Court of Criminal Appeals of Tennessee. at Nashville
Oct 17, 2001
No. M2001-00093-CCA-R3-CD (Tenn. Crim. App. Oct. 17, 2001)

Opinion

No. M2001-00093-CCA-R3-CD.

Filed October 17, 2001.

Appeal from the Criminal Court for Sumner County; No. 273-2000; Jane W. Wheatcraft, Judge.

Affirmed.

David Allen Doyle, District Public Defender, for the appellant, Ricky Franklin York.

Paul G. Summers, Attorney General and Reporter; John H. Bledsoe, Assistant Attorney General; Lawrence Ray Whitley, District Attorney General; and Sallie Wade Brown, Assistant District Attorney General, for the appellee, State of Tennessee.

Joseph M. Tipton, J., delivered the opinion of the court, in which James Curwood Witt, Jr. and John Everett Williams, JJ., joined.


OPINION

This case relates to the defendant's assaulting his father, Gary York, who had physically disciplined the defendant's young son. Because of drug abuse by the defendant and his wife, the defendant's parents obtained custody of their three minor children, which they ultimately shared equally with the children's maternal grandparents. In late 1999, the defendant and his wife separated, and he moved in with his parents.

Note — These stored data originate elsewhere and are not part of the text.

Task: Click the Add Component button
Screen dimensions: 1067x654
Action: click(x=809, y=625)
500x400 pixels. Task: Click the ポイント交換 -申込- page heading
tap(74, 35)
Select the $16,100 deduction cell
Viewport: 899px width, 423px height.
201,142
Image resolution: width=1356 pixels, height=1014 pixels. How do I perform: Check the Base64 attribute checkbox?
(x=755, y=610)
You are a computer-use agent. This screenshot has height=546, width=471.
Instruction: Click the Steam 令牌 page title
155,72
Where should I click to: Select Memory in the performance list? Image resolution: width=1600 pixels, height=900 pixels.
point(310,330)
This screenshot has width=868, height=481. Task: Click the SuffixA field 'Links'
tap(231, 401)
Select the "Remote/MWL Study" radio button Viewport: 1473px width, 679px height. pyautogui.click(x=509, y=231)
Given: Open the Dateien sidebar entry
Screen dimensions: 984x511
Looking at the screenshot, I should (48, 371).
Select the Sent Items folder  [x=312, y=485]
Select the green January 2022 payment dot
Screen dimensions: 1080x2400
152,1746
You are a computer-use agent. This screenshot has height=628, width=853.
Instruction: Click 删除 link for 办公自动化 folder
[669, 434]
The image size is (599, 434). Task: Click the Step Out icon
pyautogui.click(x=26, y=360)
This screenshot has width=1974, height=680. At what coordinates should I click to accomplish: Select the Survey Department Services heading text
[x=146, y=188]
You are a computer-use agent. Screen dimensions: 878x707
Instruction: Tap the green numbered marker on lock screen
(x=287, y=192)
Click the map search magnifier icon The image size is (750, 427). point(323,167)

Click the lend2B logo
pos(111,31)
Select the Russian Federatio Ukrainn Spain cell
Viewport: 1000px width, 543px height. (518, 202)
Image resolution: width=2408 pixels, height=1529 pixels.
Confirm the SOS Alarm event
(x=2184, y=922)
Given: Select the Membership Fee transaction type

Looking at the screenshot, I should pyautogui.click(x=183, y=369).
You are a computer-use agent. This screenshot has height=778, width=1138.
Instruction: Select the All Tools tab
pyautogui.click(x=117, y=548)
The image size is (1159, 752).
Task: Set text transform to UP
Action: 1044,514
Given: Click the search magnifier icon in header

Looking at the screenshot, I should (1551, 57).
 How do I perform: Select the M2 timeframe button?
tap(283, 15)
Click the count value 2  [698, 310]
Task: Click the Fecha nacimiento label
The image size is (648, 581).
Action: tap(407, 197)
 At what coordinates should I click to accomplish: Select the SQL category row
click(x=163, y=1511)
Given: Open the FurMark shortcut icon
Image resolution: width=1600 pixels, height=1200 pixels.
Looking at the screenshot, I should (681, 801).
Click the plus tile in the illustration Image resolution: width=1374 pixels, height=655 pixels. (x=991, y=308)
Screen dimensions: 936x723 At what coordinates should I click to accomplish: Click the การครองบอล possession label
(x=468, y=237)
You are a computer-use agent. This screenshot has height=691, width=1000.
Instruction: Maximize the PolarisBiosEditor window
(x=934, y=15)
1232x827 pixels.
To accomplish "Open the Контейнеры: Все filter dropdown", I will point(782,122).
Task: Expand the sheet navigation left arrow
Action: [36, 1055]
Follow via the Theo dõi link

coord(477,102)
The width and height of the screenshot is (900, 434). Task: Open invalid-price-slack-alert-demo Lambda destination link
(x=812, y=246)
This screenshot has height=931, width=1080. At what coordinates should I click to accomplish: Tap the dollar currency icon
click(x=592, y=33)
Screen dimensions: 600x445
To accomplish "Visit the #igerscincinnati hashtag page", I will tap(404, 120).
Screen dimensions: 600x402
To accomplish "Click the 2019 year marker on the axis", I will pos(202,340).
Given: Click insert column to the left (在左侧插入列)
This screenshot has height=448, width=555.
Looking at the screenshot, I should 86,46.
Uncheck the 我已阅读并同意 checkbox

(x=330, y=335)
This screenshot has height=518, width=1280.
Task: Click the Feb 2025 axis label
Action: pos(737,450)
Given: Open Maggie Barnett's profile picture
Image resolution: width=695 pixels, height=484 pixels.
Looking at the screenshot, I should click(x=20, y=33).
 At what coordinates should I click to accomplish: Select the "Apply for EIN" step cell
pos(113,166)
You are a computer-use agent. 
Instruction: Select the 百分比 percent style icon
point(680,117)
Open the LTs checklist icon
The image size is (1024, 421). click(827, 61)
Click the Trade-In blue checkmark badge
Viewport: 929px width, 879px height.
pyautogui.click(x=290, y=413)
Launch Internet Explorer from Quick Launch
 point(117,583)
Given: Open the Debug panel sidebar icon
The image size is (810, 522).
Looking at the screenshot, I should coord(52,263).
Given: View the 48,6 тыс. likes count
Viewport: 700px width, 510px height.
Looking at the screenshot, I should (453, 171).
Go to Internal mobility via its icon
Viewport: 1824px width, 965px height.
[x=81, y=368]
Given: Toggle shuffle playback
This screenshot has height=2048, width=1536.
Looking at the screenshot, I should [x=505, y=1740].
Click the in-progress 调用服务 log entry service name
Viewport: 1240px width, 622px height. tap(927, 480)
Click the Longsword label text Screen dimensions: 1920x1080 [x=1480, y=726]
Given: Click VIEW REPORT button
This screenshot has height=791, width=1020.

On February 9, 2000, the defendant learned that his father had hit his youngest child on the back with a switch. The defendant became angry and began a fight with his father. He got his father to the floor and kept hitting him. The defendant's mother tried to stop the defendant and hit him on the head and back with a stick, similar to a broom handle. The defendant pushed her away and continued to hit his father. The defendant's father died on the floor.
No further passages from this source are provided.